──────── EXTRACTED RECORDS
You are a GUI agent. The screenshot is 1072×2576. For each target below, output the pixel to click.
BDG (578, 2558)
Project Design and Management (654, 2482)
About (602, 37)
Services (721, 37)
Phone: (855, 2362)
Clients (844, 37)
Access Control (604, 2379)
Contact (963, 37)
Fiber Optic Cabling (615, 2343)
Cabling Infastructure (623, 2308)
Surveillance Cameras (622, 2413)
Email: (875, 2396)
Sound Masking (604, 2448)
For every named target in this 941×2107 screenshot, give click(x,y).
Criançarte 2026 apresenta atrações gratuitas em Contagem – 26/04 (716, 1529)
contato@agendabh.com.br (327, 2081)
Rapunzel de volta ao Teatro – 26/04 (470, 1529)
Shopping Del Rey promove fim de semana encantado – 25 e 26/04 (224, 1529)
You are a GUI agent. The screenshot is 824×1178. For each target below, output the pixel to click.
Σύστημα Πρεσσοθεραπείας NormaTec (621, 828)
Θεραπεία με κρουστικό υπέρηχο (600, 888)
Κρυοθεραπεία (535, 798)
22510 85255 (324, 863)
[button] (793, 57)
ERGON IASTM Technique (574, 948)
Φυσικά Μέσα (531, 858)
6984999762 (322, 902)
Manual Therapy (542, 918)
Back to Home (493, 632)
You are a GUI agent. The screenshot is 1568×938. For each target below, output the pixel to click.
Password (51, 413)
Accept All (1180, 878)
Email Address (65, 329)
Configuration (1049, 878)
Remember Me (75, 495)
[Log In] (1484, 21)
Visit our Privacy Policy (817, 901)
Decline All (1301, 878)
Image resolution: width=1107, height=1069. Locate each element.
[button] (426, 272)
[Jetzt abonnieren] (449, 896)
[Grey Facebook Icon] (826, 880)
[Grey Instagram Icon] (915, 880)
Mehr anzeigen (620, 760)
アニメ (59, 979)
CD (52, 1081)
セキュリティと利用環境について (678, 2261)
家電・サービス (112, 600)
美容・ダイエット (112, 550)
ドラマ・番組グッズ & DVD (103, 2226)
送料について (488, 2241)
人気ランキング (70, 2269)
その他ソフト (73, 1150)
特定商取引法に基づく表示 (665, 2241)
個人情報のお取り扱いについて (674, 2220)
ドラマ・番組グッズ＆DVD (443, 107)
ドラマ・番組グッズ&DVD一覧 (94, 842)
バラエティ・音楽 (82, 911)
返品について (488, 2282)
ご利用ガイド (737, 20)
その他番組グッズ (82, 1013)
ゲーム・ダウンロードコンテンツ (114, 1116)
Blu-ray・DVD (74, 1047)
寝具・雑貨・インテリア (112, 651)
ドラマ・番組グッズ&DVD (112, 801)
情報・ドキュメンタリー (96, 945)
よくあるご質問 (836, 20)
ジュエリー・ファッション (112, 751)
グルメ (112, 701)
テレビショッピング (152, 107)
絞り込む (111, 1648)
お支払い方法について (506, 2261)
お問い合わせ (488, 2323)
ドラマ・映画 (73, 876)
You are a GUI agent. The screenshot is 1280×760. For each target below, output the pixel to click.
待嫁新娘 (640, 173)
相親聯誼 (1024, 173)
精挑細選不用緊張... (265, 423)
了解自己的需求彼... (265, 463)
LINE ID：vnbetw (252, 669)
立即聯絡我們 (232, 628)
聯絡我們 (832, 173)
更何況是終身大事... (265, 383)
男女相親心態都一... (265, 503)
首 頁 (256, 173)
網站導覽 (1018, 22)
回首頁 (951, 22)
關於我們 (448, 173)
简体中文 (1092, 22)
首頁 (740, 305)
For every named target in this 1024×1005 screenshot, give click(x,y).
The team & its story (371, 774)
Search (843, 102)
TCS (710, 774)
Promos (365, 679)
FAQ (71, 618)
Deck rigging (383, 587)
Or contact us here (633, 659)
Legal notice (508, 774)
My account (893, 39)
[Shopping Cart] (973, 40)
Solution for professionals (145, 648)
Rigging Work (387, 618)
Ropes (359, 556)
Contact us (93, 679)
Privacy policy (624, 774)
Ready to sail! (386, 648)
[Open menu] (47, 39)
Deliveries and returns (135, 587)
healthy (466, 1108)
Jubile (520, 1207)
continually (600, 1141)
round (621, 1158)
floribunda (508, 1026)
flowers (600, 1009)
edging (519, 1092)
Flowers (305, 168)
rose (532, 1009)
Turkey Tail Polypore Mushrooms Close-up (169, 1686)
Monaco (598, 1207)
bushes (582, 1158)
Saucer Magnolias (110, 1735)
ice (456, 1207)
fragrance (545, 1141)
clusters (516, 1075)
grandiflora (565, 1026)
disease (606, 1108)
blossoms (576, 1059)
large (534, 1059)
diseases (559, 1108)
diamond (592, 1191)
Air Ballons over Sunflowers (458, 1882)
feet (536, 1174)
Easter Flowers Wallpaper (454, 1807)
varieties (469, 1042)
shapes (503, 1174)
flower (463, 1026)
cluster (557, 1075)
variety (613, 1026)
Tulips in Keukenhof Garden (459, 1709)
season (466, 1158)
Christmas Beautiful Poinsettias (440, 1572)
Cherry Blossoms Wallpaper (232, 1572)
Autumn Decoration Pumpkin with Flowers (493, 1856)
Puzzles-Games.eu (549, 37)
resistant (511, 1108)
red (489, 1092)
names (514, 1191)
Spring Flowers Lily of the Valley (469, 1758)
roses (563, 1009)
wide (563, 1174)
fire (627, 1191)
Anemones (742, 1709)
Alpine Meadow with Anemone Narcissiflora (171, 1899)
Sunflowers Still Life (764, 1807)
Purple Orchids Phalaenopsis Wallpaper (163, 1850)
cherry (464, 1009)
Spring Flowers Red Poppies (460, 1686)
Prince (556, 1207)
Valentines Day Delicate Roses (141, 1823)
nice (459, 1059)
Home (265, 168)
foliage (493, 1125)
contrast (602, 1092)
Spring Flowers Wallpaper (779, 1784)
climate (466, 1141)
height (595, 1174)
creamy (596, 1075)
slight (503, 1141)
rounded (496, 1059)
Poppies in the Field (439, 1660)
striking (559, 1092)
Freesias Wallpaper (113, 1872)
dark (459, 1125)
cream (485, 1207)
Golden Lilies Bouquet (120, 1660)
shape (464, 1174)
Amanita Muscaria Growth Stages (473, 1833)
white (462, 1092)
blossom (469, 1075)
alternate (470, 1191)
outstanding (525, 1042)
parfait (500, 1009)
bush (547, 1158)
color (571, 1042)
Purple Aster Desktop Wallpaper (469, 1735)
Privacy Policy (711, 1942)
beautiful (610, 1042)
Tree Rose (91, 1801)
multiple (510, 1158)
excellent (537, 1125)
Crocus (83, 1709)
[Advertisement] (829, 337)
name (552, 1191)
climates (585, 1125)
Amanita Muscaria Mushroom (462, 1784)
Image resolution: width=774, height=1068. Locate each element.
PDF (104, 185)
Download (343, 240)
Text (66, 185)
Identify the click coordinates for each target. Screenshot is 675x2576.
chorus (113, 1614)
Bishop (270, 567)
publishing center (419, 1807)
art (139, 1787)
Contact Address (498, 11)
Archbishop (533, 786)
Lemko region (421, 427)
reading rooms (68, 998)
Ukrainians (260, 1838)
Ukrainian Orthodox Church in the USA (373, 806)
────────────────
__REQUIREMENTS__: Lay out each line of the entries above as a numbered list, leaving out any blank lines.

__SOLUTION TO THIS EXERCISE__:
1. You are a GUI agent. The screenshot is 1072×2576. For each target below, output the pixel to click.
2. BDG (578, 2558)
3. Project Design and Management (654, 2482)
4. About (602, 37)
5. Services (721, 37)
6. Phone: (855, 2362)
7. Clients (844, 37)
8. Access Control (604, 2379)
9. Contact (963, 37)
10. Fiber Optic Cabling (615, 2343)
11. Cabling Infastructure (623, 2308)
12. Surveillance Cameras (622, 2413)
13. Email: (875, 2396)
14. Sound Masking (604, 2448)
15. For every named target in this 941×2107 screenshot, give click(x,y).
16. Criançarte 2026 apresenta atrações gratuitas em Contagem – 26/04 (716, 1529)
17. contato@agendabh.com.br (327, 2081)
18. Rapunzel de volta ao Teatro – 26/04 (470, 1529)
19. Shopping Del Rey promove fim de semana encantado – 25 e 26/04 (224, 1529)
20. You are a GUI agent. The screenshot is 824×1178. For each target below, output the pixel to click.
21. Σύστημα Πρεσσοθεραπείας NormaTec (621, 828)
22. Θεραπεία με κρουστικό υπέρηχο (600, 888)
23. Κρυοθεραπεία (535, 798)
24. 22510 85255 (324, 863)
25. [button] (793, 57)
26. ERGON IASTM Technique (574, 948)
27. Φυσικά Μέσα (531, 858)
28. 6984999762 (322, 902)
29. Manual Therapy (542, 918)
30. Back to Home (493, 632)
31. You are a GUI agent. The screenshot is 1568×938. For each target below, output the pixel to click.
32. Password (51, 413)
33. Accept All (1180, 878)
34. Email Address (65, 329)
35. Configuration (1049, 878)
36. Remember Me (75, 495)
37. [Log In] (1484, 21)
38. Visit our Privacy Policy (817, 901)
39. Decline All (1301, 878)
40. Image resolution: width=1107, height=1069. Locate each element.
41. [button] (426, 272)
42. [Jetzt abonnieren] (449, 896)
43. [Grey Facebook Icon] (826, 880)
44. [Grey Instagram Icon] (915, 880)
45. Mehr anzeigen (620, 760)
46. アニメ (59, 979)
47. CD (52, 1081)
48. セキュリティと利用環境について (678, 2261)
49. 家電・サービス (112, 600)
50. 美容・ダイエット (112, 550)
51. ドラマ・番組グッズ & DVD (103, 2226)
52. 送料について (488, 2241)
53. 人気ランキング (70, 2269)
54. その他ソフト (73, 1150)
55. 特定商取引法に基づく表示 (665, 2241)
56. 個人情報のお取り扱いについて (674, 2220)
57. ドラマ・番組グッズ＆DVD (443, 107)
58. ドラマ・番組グッズ&DVD一覧 (94, 842)
59. バラエティ・音楽 (82, 911)
60. 返品について (488, 2282)
61. ご利用ガイド (737, 20)
62. その他番組グッズ (82, 1013)
63. ゲーム・ダウンロードコンテンツ (114, 1116)
64. Blu-ray・DVD (74, 1047)
65. 寝具・雑貨・インテリア (112, 651)
66. ドラマ・番組グッズ&DVD (112, 801)
67. 情報・ドキュメンタリー (96, 945)
68. よくあるご質問 (836, 20)
69. ジュエリー・ファッション (112, 751)
70. グルメ (112, 701)
71. テレビショッピング (152, 107)
72. 絞り込む (111, 1648)
73. お支払い方法について (506, 2261)
74. お問い合わせ (488, 2323)
75. ドラマ・映画 (73, 876)
76. You are a GUI agent. The screenshot is 1280×760. For each target below, output the pixel to click.
77. 待嫁新娘 (640, 173)
78. 相親聯誼 (1024, 173)
79. 精挑細選不用緊張... (265, 423)
80. 了解自己的需求彼... (265, 463)
81. LINE ID：vnbetw (252, 669)
82. 立即聯絡我們 (232, 628)
83. 聯絡我們 (832, 173)
84. 更何況是終身大事... (265, 383)
85. 男女相親心態都一... (265, 503)
86. 首 頁 (256, 173)
87. 網站導覽 (1018, 22)
88. 回首頁 (951, 22)
89. 關於我們 (448, 173)
90. 简体中文 (1092, 22)
91. 首頁 (740, 305)
92. For every named target in this 1024×1005 screenshot, give click(x,y).
93. The team & its story (371, 774)
94. Search (843, 102)
95. TCS (710, 774)
96. Promos (365, 679)
97. FAQ (71, 618)
98. Deck rigging (383, 587)
99. Or contact us here (633, 659)
100. Legal notice (508, 774)
101. My account (893, 39)
102. [Shopping Cart] (973, 40)
103. Solution for professionals (145, 648)
104. Rigging Work (387, 618)
105. Ropes (359, 556)
106. Contact us (93, 679)
107. Privacy policy (624, 774)
108. Ready to sail! (386, 648)
109. [Open menu] (47, 39)
110. Deliveries and returns (135, 587)
111. healthy (466, 1108)
112. Jubile (520, 1207)
113. continually (600, 1141)
114. round (621, 1158)
115. floribunda (508, 1026)
116. flowers (600, 1009)
117. edging (519, 1092)
118. Flowers (305, 168)
119. rose (532, 1009)
120. Turkey Tail Polypore Mushrooms Close-up (169, 1686)
121. Monaco (598, 1207)
122. bushes (582, 1158)
123. Saucer Magnolias (110, 1735)
124. ice (456, 1207)
125. fragrance (545, 1141)
126. clusters (516, 1075)
127. grandiflora (565, 1026)
128. disease (606, 1108)
129. blossoms (576, 1059)
130. large (534, 1059)
131. diseases (559, 1108)
132. diamond (592, 1191)
133. Air Ballons over Sunflowers (458, 1882)
134. feet (536, 1174)
135. Easter Flowers Wallpaper (454, 1807)
136. varieties (469, 1042)
137. shapes (503, 1174)
138. flower (463, 1026)
139. cluster (557, 1075)
140. variety (613, 1026)
141. Tulips in Keukenhof Garden (459, 1709)
142. season (466, 1158)
143. Christmas Beautiful Poinsettias (440, 1572)
144. Cherry Blossoms Wallpaper (232, 1572)
145. Autumn Decoration Pumpkin with Flowers (493, 1856)
146. Puzzles-Games.eu (549, 37)
147. resistant (511, 1108)
148. red (489, 1092)
149. names (514, 1191)
150. Spring Flowers Lily of the Valley (469, 1758)
151. roses (563, 1009)
152. wide (563, 1174)
153. fire (627, 1191)
154. Anemones (742, 1709)
155. Alpine Meadow with Anemone Narcissiflora (171, 1899)
156. Sunflowers Still Life (764, 1807)
157. Purple Orchids Phalaenopsis Wallpaper (163, 1850)
158. cherry (464, 1009)
159. Spring Flowers Red Poppies (460, 1686)
160. Prince (556, 1207)
161. Valentines Day Delicate Roses (141, 1823)
162. nice (459, 1059)
163. Home (265, 168)
164. foliage (493, 1125)
165. contrast (602, 1092)
166. Spring Flowers Wallpaper (779, 1784)
167. climate (466, 1141)
168. height (595, 1174)
169. creamy (596, 1075)
170. slight (503, 1141)
171. rounded (496, 1059)
172. Poppies in the Field (439, 1660)
173. striking (559, 1092)
174. Freesias Wallpaper (113, 1872)
175. dark (459, 1125)
176. cream (485, 1207)
177. Golden Lilies Bouquet (120, 1660)
178. shape (464, 1174)
179. Amanita Muscaria Growth Stages (473, 1833)
180. white (462, 1092)
181. blossom (469, 1075)
182. alternate (470, 1191)
183. outstanding (525, 1042)
184. parfait (500, 1009)
185. bush (547, 1158)
186. color (571, 1042)
187. Purple Aster Desktop Wallpaper (469, 1735)
188. Privacy Policy (711, 1942)
189. beautiful (610, 1042)
190. Tree Rose (91, 1801)
191. multiple (510, 1158)
192. excellent (537, 1125)
193. Crocus (83, 1709)
194. [Advertisement] (829, 337)
195. name (552, 1191)
196. climates (585, 1125)
197. Amanita Muscaria Mushroom (462, 1784)
198. Image resolution: width=774, height=1068. Locate each element.
199. PDF (104, 185)
200. Download (343, 240)
201. Text (66, 185)
202. Identify the click coordinates for each target. Screenshot is 675x2576.
203. chorus (113, 1614)
204. Bishop (270, 567)
205. publishing center (419, 1807)
206. art (139, 1787)
207. Contact Address (498, 11)
208. Archbishop (533, 786)
209. Lemko region (421, 427)
210. reading rooms (68, 998)
211. Ukrainians (260, 1838)
212. Ukrainian Orthodox Church in the USA (373, 806)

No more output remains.